Last year was a banner stretch for venture capital infusions in the health IT realm. Promising news, indeed, and one of the more interesting aspects is that PHRs were the second largest VC category, trailing only the broader healthcare information management realm and actually leading the trendy mobile health and telehealth frays.
That, despite the demise of Google Health and some speculation about the future of Microsoft HealthVault, given the vendor’s joint venture with GE Healthcare. Are PHRs, perhaps, more alive than we thought?

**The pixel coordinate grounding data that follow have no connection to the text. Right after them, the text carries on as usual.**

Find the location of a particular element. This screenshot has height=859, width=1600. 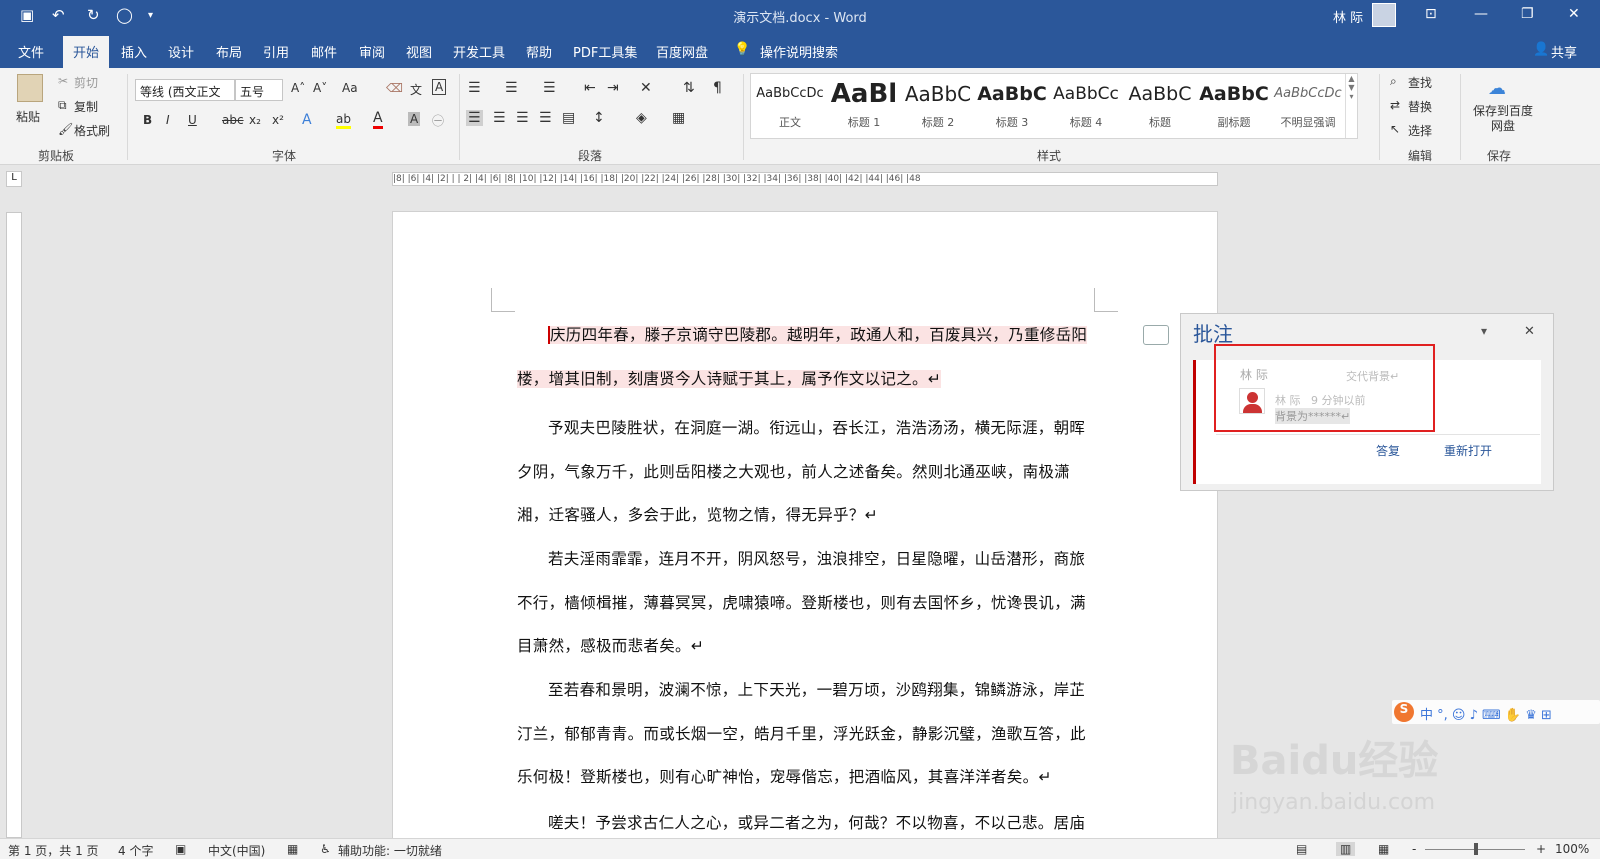

strikethrough-button: abc is located at coordinates (233, 120).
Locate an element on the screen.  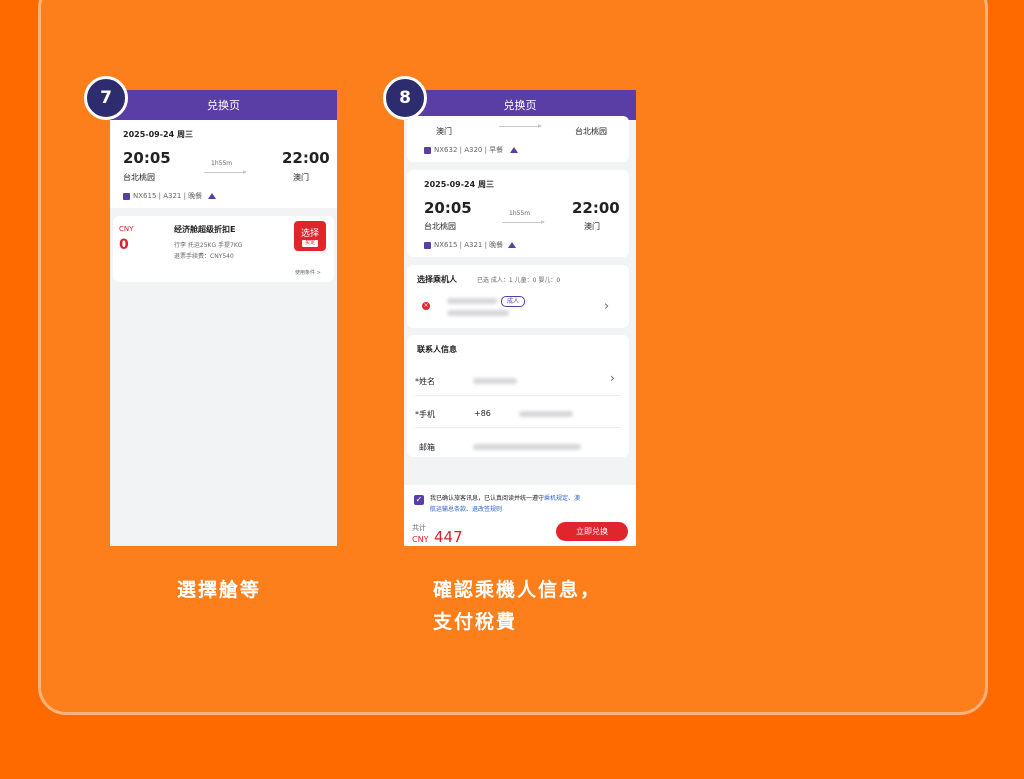
remove-passenger-icon: × is located at coordinates (426, 306).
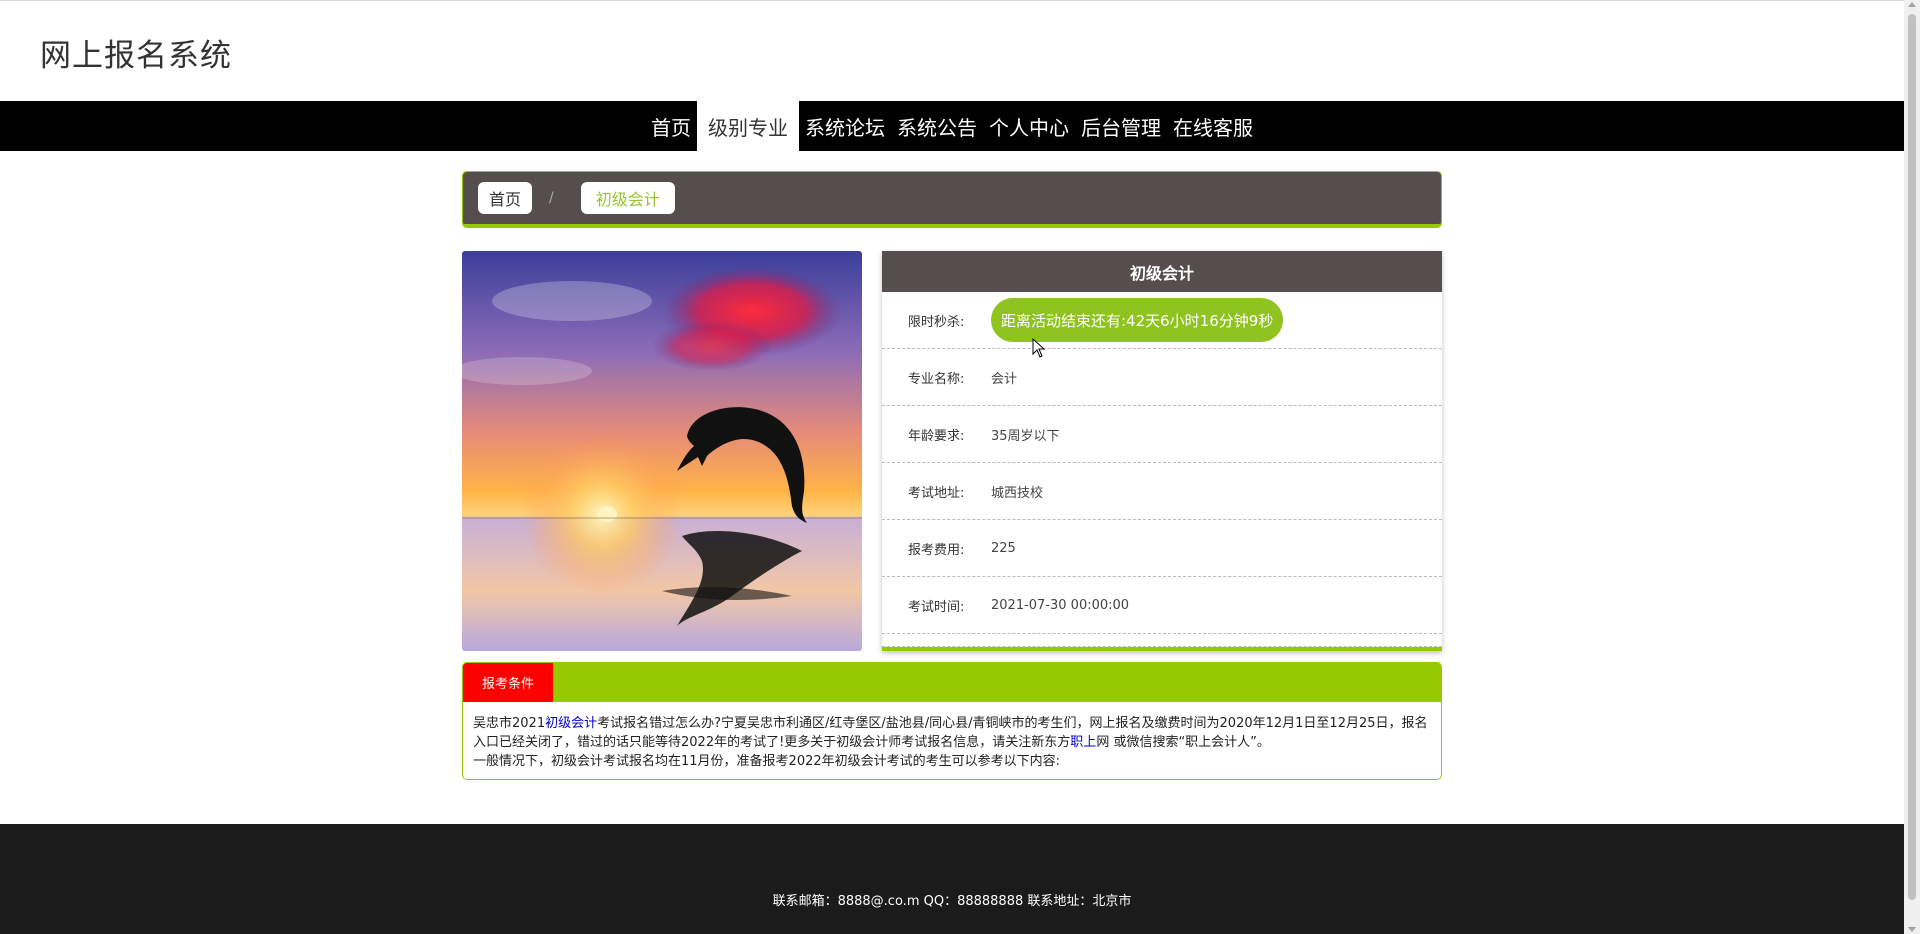  Describe the element at coordinates (1026, 436) in the screenshot. I see `detail-value: 35周岁以下` at that location.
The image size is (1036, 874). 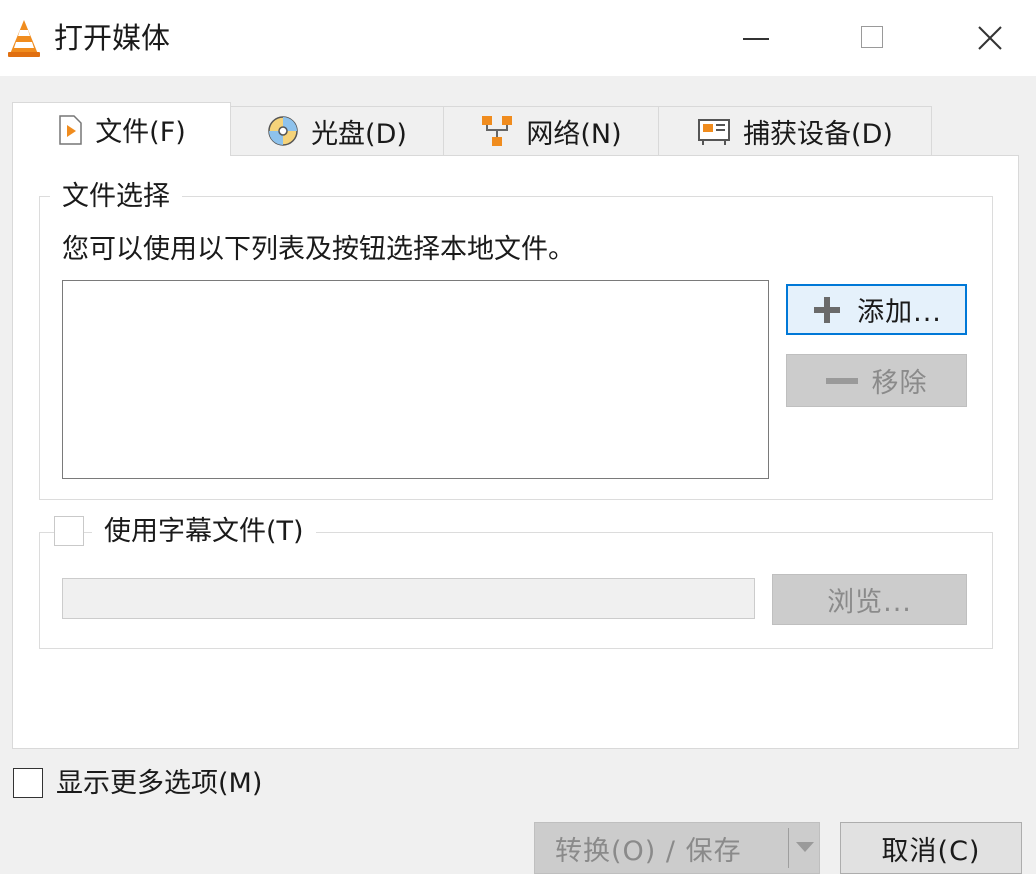 What do you see at coordinates (497, 131) in the screenshot?
I see `network-icon` at bounding box center [497, 131].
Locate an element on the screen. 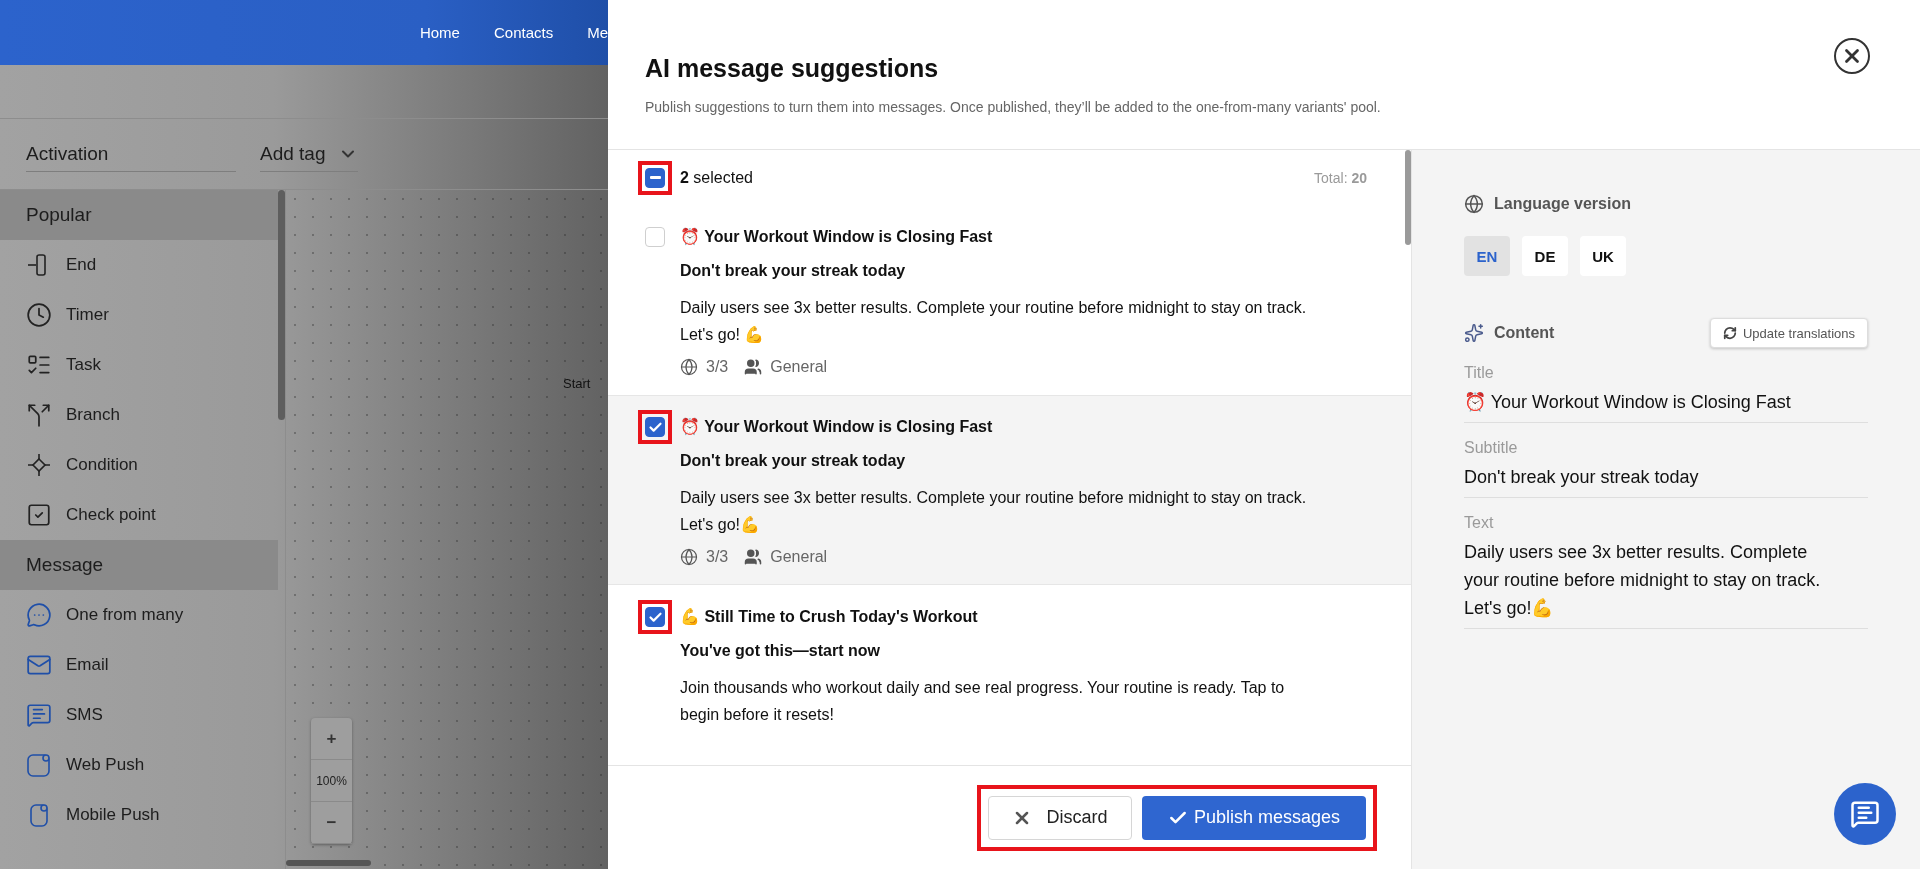 Image resolution: width=1920 pixels, height=869 pixels. nav-link: Contacts is located at coordinates (524, 32).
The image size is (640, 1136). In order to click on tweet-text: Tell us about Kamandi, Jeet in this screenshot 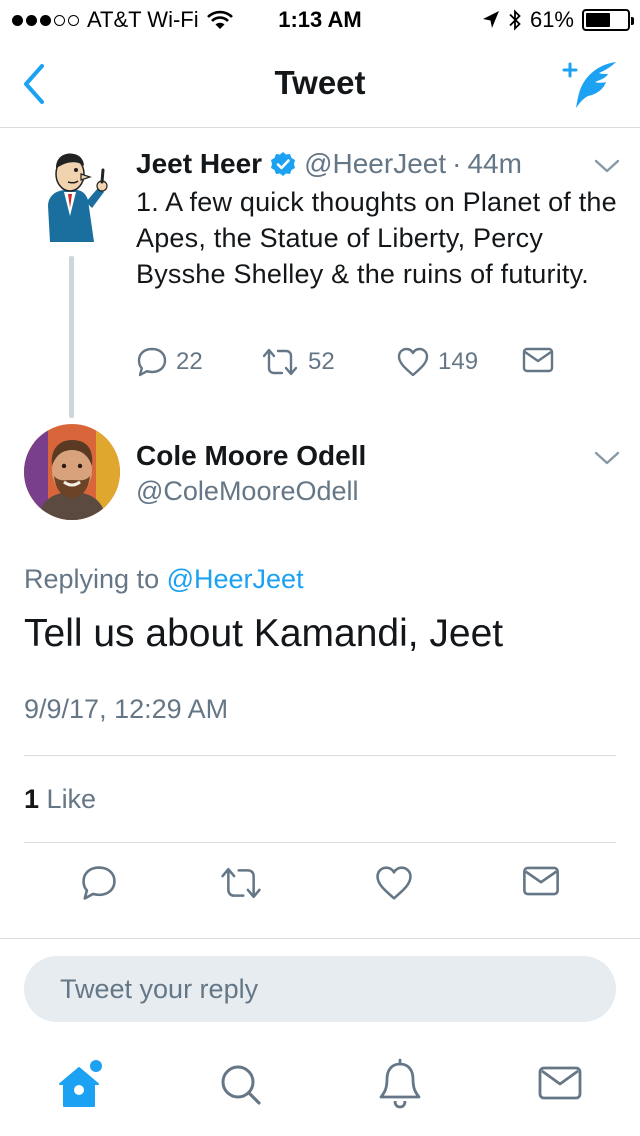, I will do `click(264, 634)`.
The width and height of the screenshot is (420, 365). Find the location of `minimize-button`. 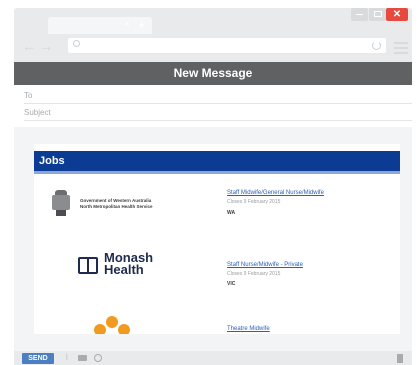

minimize-button is located at coordinates (360, 14).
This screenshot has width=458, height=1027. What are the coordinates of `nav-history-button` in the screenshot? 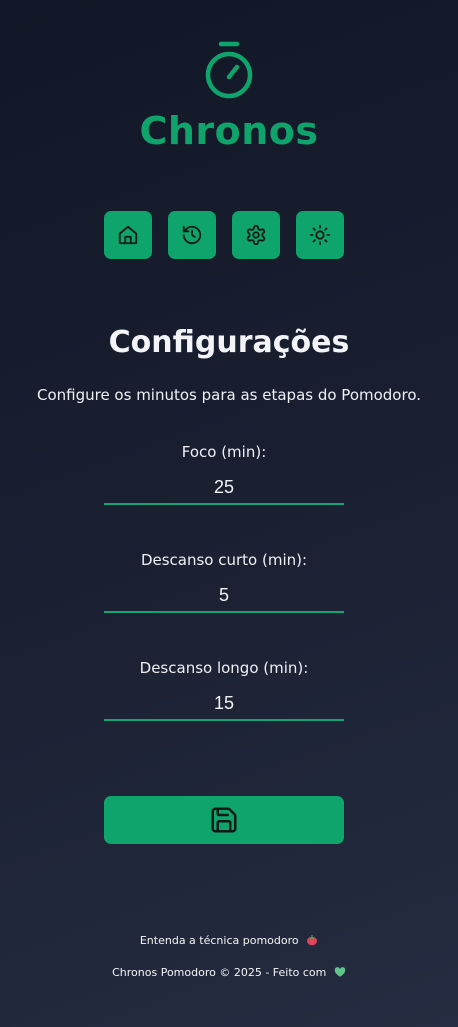 It's located at (192, 235).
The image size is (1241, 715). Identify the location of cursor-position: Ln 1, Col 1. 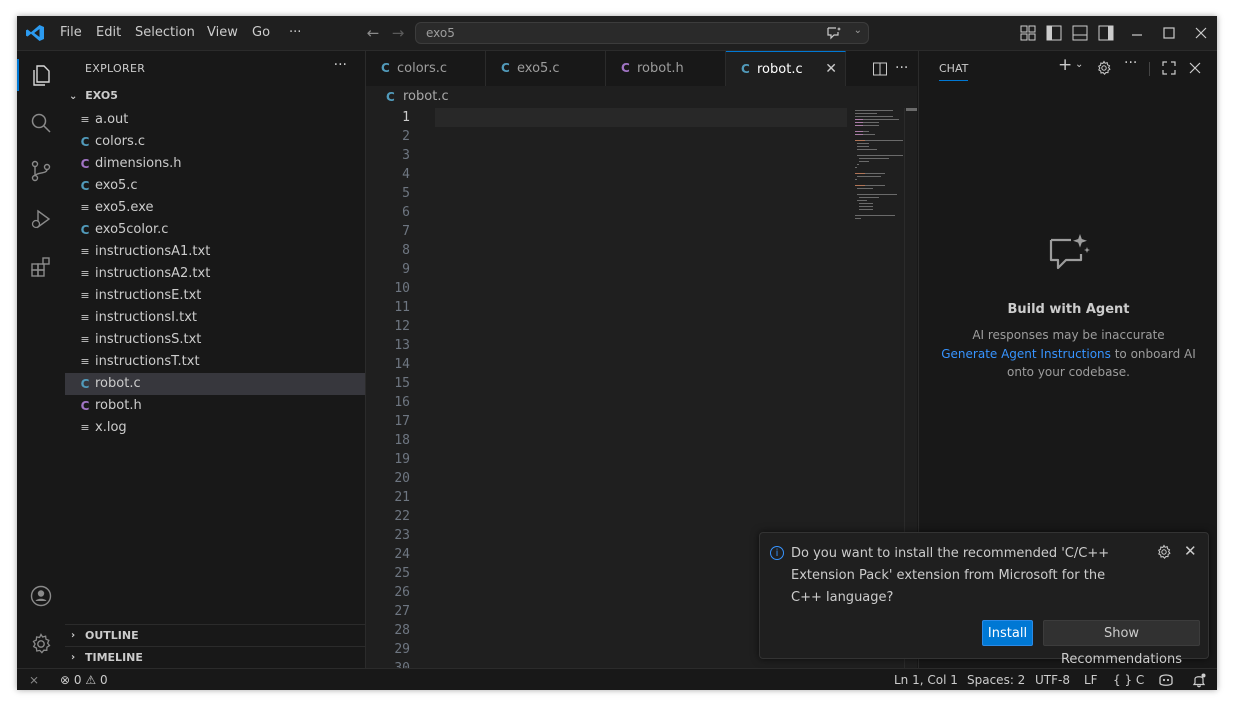
(926, 680).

Or at least more vital than Rick Perry, who just two days before the primary in the Tea Party stronghold of South Carolina, dropped out of the race under the guise of “a strategic retreat,” and then backed Newt Gingrich, who happens to have a history in the health IT realm. Healthcare IT News esteemed Editor Bernie Monegain looks at Newt and HIT: Then, today, and the time between.
Gingrich appears to be doing well in South Carolina, a state hostile to any sort of federal health reform, disgruntled by Mitt Romney, and vehemently opposed to establishing a health insurance exchange. Not Vermont, though. This week Governor Peter Shumlin proposed Act 48, legislation that would create a unique single-payer system. Vermont neighbor New York’s eHealth Collaborative, aka NYeC, built out its roster by adding HIE vendor Informatics Corporation of America to work on public-private multi-state EHR-to-HIE connectivity standards.
Continuing along the HIE front, Michelle McNickle delves into 5 tips for creating a sustainable HIE, beginning quite naturally with planning and education and including, of course, a hearty dose of patience. No easy task, that, and neither is using an EMR that might feed into that HIE, so McNickle weighs in with 5 ways to make your EMR more user-friendly.
Looking to also make health data more accessible and actionable, the OPM added Blue Button to federal health plans such that any not already using them must submit a plan by March 15, 2012. Also looking to engage patients in their own healthcare, ONC kicked off a contest wherein citizens video tape their New Year’s health-centric resolutions, upload those to YouTube or Vimeo, then cross fingers hoping to win $2,000.
Perhaps ONC ought to assume the VC role and offer $2,000 to anyone who achieves their resolution of smoking cessation, a healthier diet, managing a chronic condition, or losing weight – that would most certainly bring a return on taxpayer dollars that go toward healthcare costs over the long-term, no?